### [Aim of the task]
Continue the text on Powassan virus antibodies in wild small mammals from the point where it stops.

Animals were collected in live traps and snap traps from sites in Siberia (2006), Alaska (2004–2005) and throughout the southwestern United States (2005–2007 (Table 1, Figure 1) under University of New Mexico Institutional Animal Care and Use Committee protocol 12–100764-MCC. Blood was collected on site during specimen processing. We screened blood samples from > 600 wild small-to-medium sized mammals representing 31 host species for POWV-specific antibodies.

Serum samples and supernatants were tested by using a strip immunoblot assay (SIA) with recombinant DTV envelope glycoprotein. Because POWV and DTV are serologically indistinguishable, this antigen binds antibodies specific for DTV, POWV, or other closely related viruses.

In brief, antigen was adhered to a nitrocellulose membrane, and strips were produced with the following antigens and markers: Coomassie blue (orientation control), specific pathogen–free mouse serum (negative control), serum from mice inoculated with DTV envelope glycoprotein (DTV-positive control), mouse IgG (IgG-positive control), and purified DTV E-glycoprotein (test). Approximately 0.25 µg of DTV envelope glycoprotein was used per 2-mm test strip. Samples were tested at a 1:200 dilution, and antibody was detected by using an alkaline phosphatase–conjugated secondary antibody (goat antimouse IgG). Colorimetric intensity was assessed and DTV envelope glycoprotein–positive results were compared with 3+ and 1+ IgG control bands.

In Siberia and central Alaska, antibodies reacting with DTV antigen were detected exclusively in northern red-backed voles (Myodes rutilus) (6.2%) (Table 1). In southern Alaska, DTV-reactive antibodies were detected in the only species tested, the southern red-backed vole (M. gapperi) (6.7%). In the southwestern United States, DTV-reactive antibodies were found in New Mexico in 2 Peromyscus species mice: the piñon mouse (P. truei) and the deer mouse (P. maniculatus) (22.2% and 6.0%, respectively) that were collected sympatrically. The deer mouse is of particular interest because it is the primary host of Sin Nombre virus, the etiologic agent of hantavirus cardiopulmonary syndrome in North America (13).

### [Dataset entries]
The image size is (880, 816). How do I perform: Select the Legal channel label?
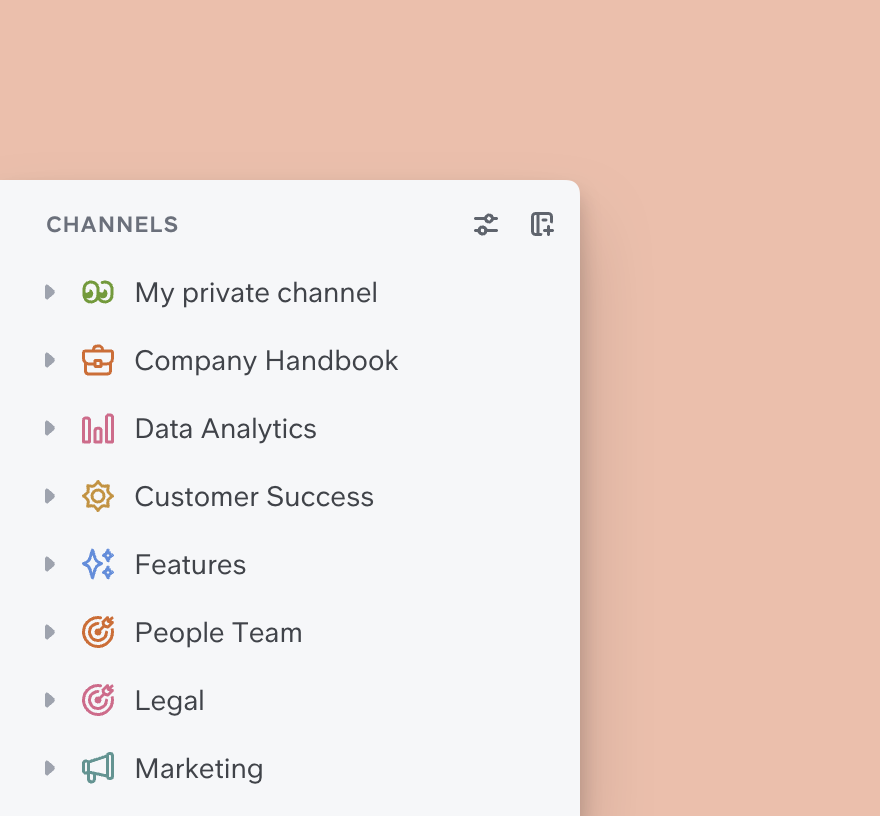tap(169, 701)
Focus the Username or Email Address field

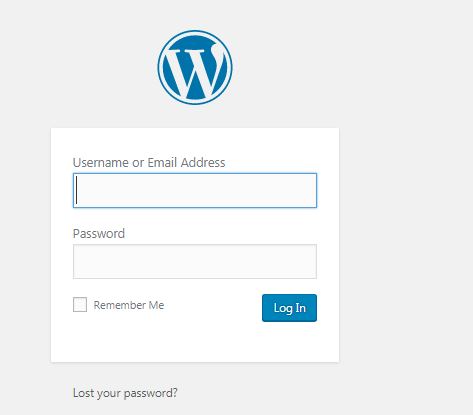click(x=195, y=190)

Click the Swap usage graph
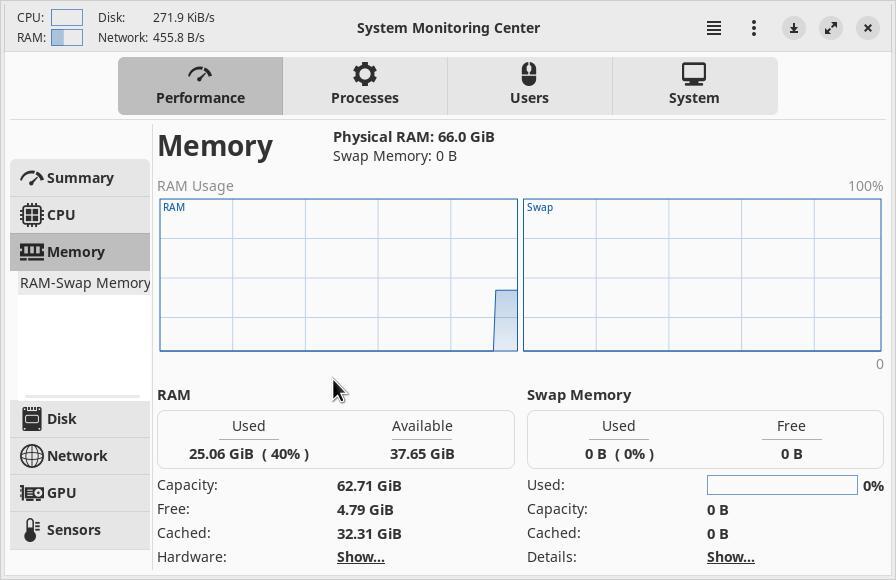click(x=702, y=275)
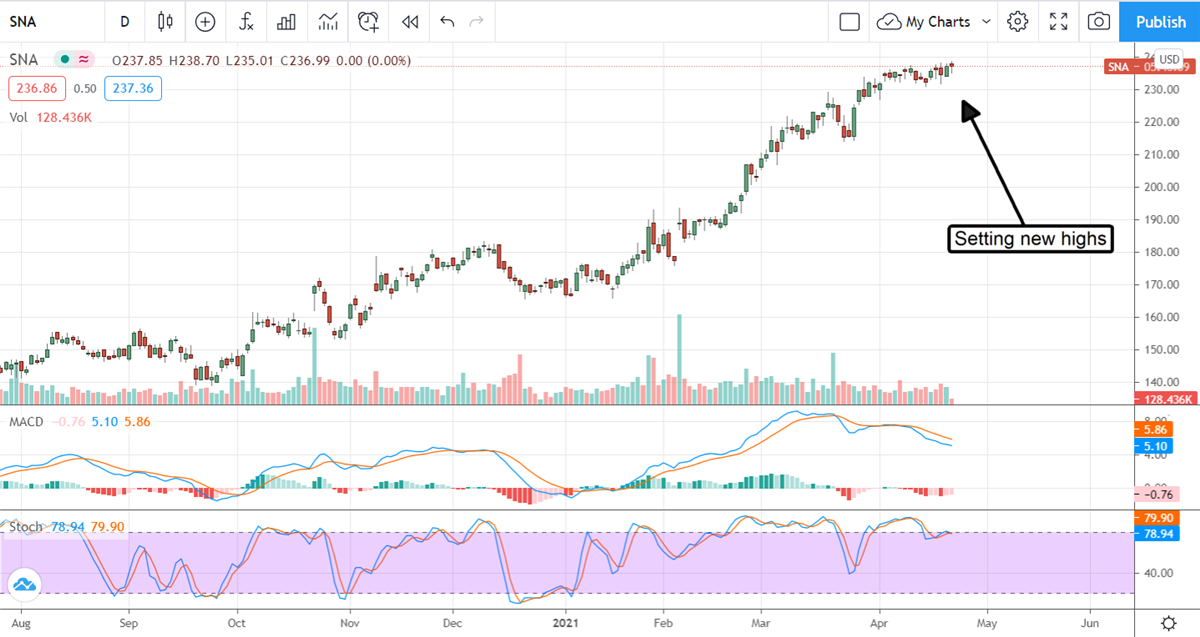Image resolution: width=1200 pixels, height=637 pixels.
Task: Click the Stoch indicator label
Action: pyautogui.click(x=25, y=525)
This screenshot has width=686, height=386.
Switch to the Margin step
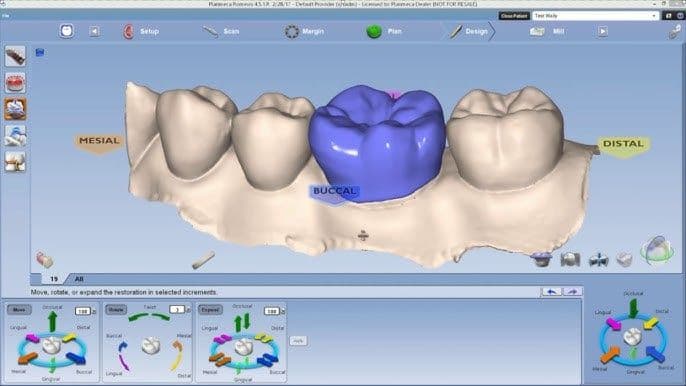tap(304, 32)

### [Answer to this problem]
To identify the virus responsible for serologic reactivity, we collected ticks (Ixodes angustus) from coastal southeastern Alaska (61.3210°N, 145.3030°W; 59.2459°N, 135.1753°W; and 55.8717°N, 132.3481°W) in 2009 from captured mammals (Table 2). Reverse transcription PCR was performed for ticks and tissues from seronegative animals collected proximally to seropositive animals and thus potentially in the acute stage of infection. No viral RNA was detected in ticks or in seronegative rodent tissue.

Although we used a DTV antigen because of its technical convenience, we do not believe that DTV per se is present in these rodent populations. POWV is present throughout western United States and western Canada. However, the virus responsible for the observed seropositivity in Alaska is unknown. The most likely candidate is POWV but without an isolate or sequence data, tick-borne encephalitis virus or other Eurasian flavivirus cannot be ruled out, and we cannot rule out the possibility that the virus is a flavivirus with no known vector. The utility of the SIA is partially based on known cross-reactivity of flaviviruses because it enables detection of divergent lineages. Determination of endpoint antibody titers and confirmation of POWV specificity by plaque-reduction neutralization tests were not possible because of freezer failure.

Because few wild rodent antibodies are commercially available, our methodology used anti-Mus secondary antibody, which may have varying sensitivity against the 31 species tested. Thus, low-level reactivity may have been missed. However, the prevalence of antibodies detected by SIA in our study is consistent with that reported from known POWV transmission foci (14).

These serologic results enable us to conclude that ≥1 flaviviruses antigenically similar to DTV circulate in Siberia, Alaska, and the southwestern United States (Table 1). Transmission appears to involve Myodes spp. voles in northern regions and Peromyscus mice in southern regions. Considerable overlap in the geographic ranges of these species may provide continuous populations of competent amplifying hosts from Mexico (P. maniculatus and P. truei) to Siberia (M. rutilus) (Figure 2). The seropositivity in Siberia may be from introduced POWV, native TBE virus, or other related virus. Viral RNA sequence is necessary to delineate the viral species that are circulating among M. rutilus in Siberia. Additional host species may be involved; considering the small sample for the current study, seropositivity rates and distributions, although consistent with expectations, may be considerably refined with increased sampling (Table 1). The incidence and host association of Ix. angustus ticks were similar to those of a previous report (15), and further vectorial studies are warranted.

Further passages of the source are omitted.